Delimited text converter (DTC)

Contents


Input format

The input file should be a delimited text file. Usually the delimiters are tabs or spaces, but others may be specified within the form.

Setting the parameters

Specifying the delimiter
The delimiter may be specified, if it is not already detected, by selecting the appropriate option. In addition to the supplied options, you may specify the delimiter in the text box. The special keywords "tab", "space", and "spaces" can be used.

Treat all consecutive delimiters as one
Although rare, in addition to specifying the actual delimiter, in some cases it may be necessary to treat multiple, consecutive delimiters as a single delimiter. An example is a case where any number of tabs have been used between fields that also contain spaces, and it is not desirable to treat everything between adjacent tabs as empty fields.

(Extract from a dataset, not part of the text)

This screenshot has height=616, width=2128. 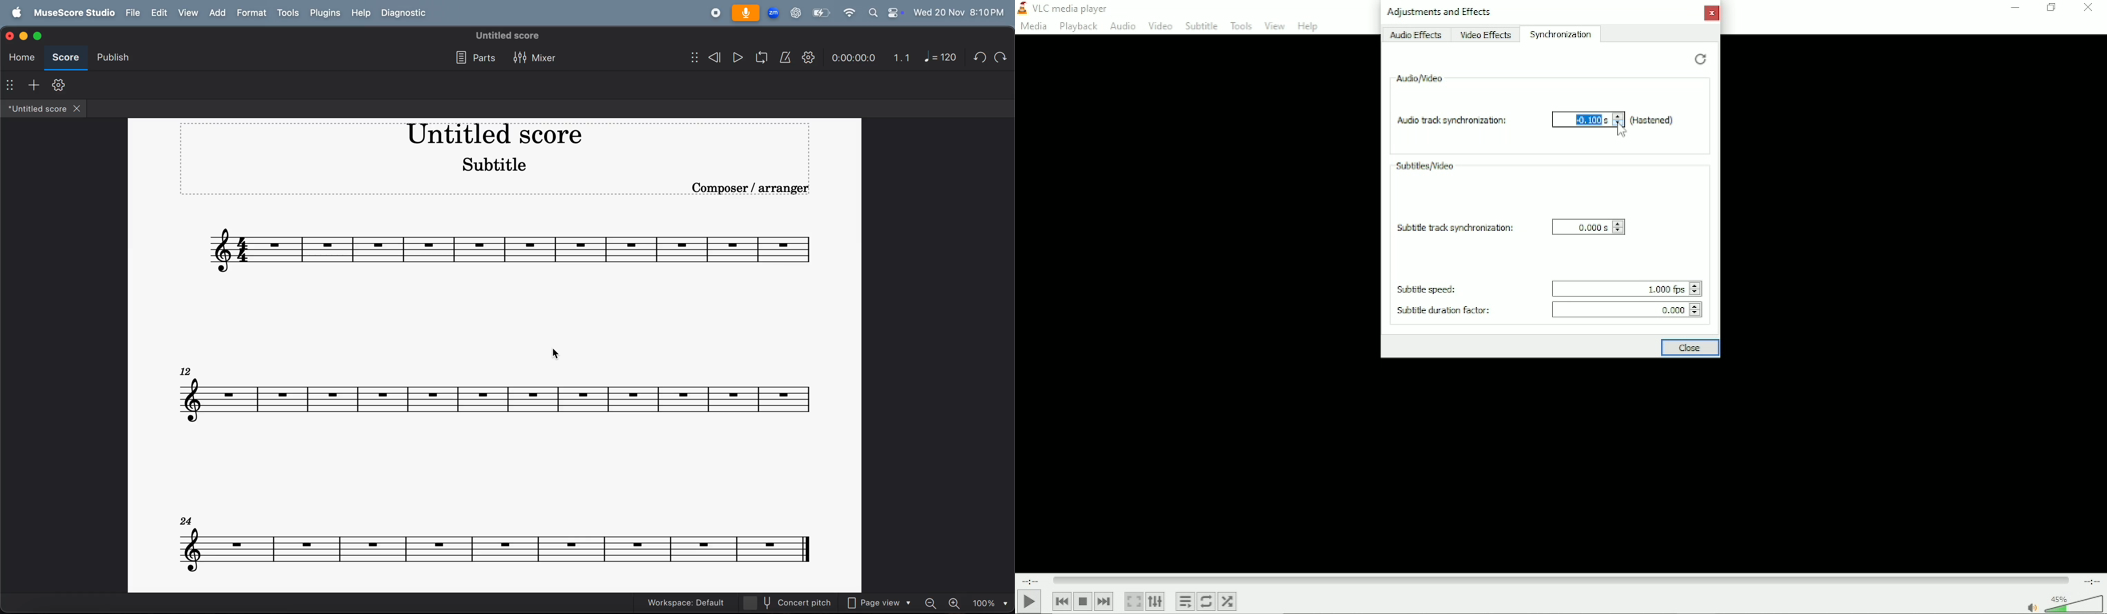 What do you see at coordinates (735, 57) in the screenshot?
I see `play` at bounding box center [735, 57].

Pad rows to specific width.
If this option is selected, all rows in the file will have fields added to the end in order that they have at least as many fields as the number you specify. Lines that are longer are not changed.

Replace missing fields
If there are empty fields, it is often useful to replace them with something. Iclust, for example, expects missing data to be represented by 'NaN'. This is the standard for this system.

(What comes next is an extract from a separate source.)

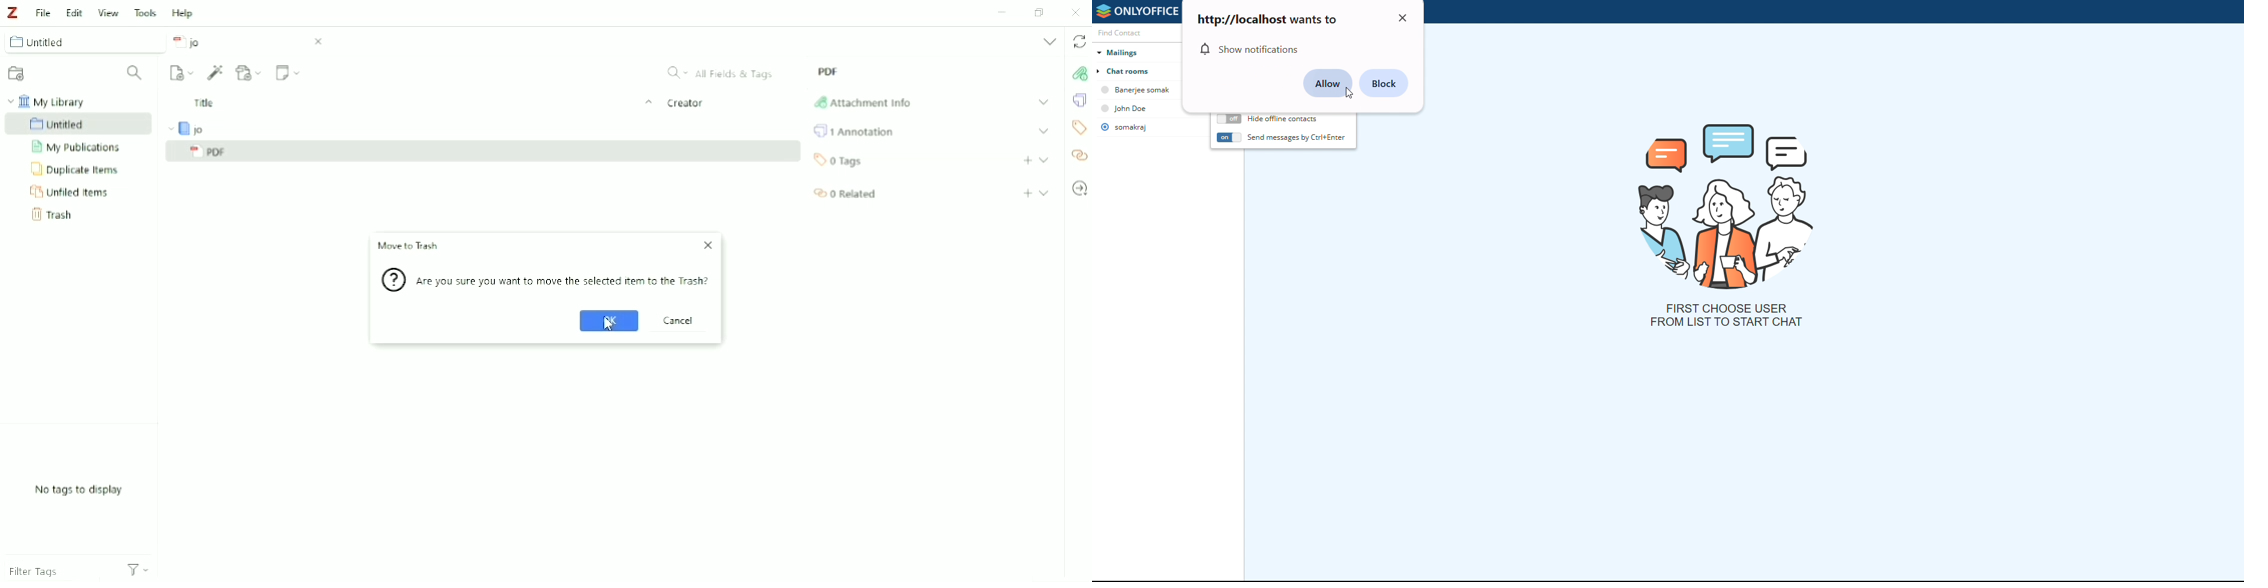  I want to click on Close, so click(717, 240).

Strip empty leading columns
With this selected, any of the first columns that contain only blank fields in all rows will be removed.

Strip empty trailing columns
With this selected, any of the last columns that contain only blank fields in all rows will be removed.

Remove blank lines
If this is selected, blank lines will be removed. Blank lines are any lines that contain zero or more empty fields (that are completely blank or contain only delimiters).

Change the delimiter
With these options it is possible to convert all the delimiters in the file to whatever you specify. In addition to the supplied options, you may specify the delimiter in the text box. The special keywords "tab", "space", and "spaces" can be used.

Output

The output is a tab-delimited file containing the matrix.